From what I hear, it might have a little bit to do with societal expectations (NOT resulting from fear of imprisonment, btw), underreporting, it being easier to keep things under control than get them under control, and near full employment, among other things.

We have systematically underfunded social programs and evaluated their costs and benefits based on everything but their actual holistic effectiveness. Rehabilitation? Do you have any idea how quaint the idea of real rehabilitation is, at an actual prison?

Sorry, but removing all the bad guys and thus leaving behind only good guys doesn't work. Never has, never will, not least because it's based on incorrect assumptions. (And I don't even disagree that time and effort get wasted on trying to change people who aren't going to change. Especially not with the situation we leave them in.)
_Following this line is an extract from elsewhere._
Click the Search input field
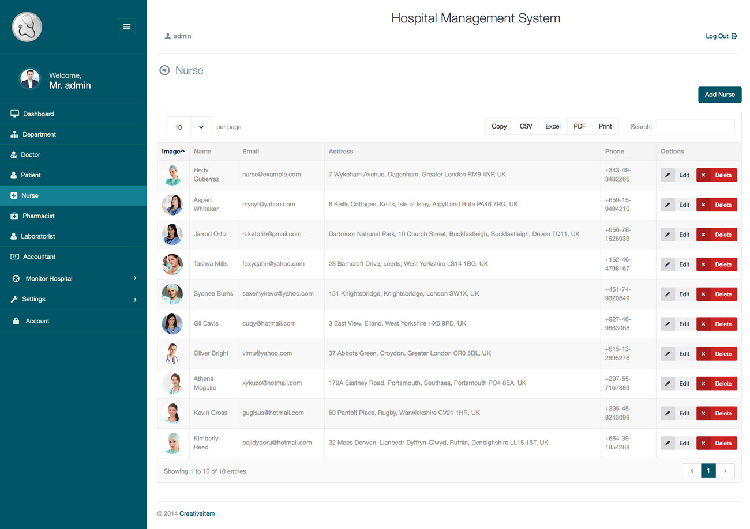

> Do you have any idea how quaint the idea of real rehabilitation is, at an actual prison?

This seems pretty easily and cheaply fixable. Information access is nearly free, and all that's required is sufficient discipline and structure provided by prison staff.

> removing all the bad guys and thus leaving behind only good guys doesn't work

Isn't that the entire idea of the penal model? The primary purpose of imprisoning people is to keep the rest of us safe from them (incapacitation). A tiny minority of people commit most crime (especially violent crime), and imprisoning them for long terms does in fact reduce the crime rate[1]. As we seem to agree (and research supports), other interventions are ineffective on many of these people.
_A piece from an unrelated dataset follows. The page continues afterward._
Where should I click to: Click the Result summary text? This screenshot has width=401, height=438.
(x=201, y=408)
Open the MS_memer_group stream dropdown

Per my other comment[2], I think we can do this much more cheaply than we do, and with much better (or at least equivalent) outcomes. I also recommend this documentary[3], for a deeper look at the Japanese penal system. It tries to take a critical perspective, but my neck is just about sore from nodding along in agreement with Japanese practices.

1. F E Zimring, G Hawkins (1995). Incapacitation: Penal Confinement and the Restraint of Crime.

2. https://news.ycombinator.com/item?id=39125405

3. https://www.youtube.com/watch?v=pxfh66MFKME


Causation is not correlation. Prison in the US is pretty awful, so I wouldn't expect "harsh treatment" to be a reason that crime is low. Additionally, Japanese recidivism isn't particularly low (50%). Japan also has more programs to alleviate extreme poverty as well as an aging population. I would expect those have a stronger effect.


Japan has been a peaceful place throughout its demographic changes. It's not about being "awful" (inflicting maximum misery) but about effectively correcting problem behaviours. This actually requires a high degree of discipline and order among prison staff, not unlike raising children.

Life in Japanese prison is highly regimented, expectations of correct behaviour are high, and inmates are not allowed to freely interact and form a prison culture. This is in contrast to the US, where prison is effectively crime university. There are also effective post-correctional structures, eg. hiring discrimination against convicts isn't legal.

I'm arguing that Japan is a model of penal efficiency, getting a lot more bang for penal system buck, not that their system is most effective in absolute terms.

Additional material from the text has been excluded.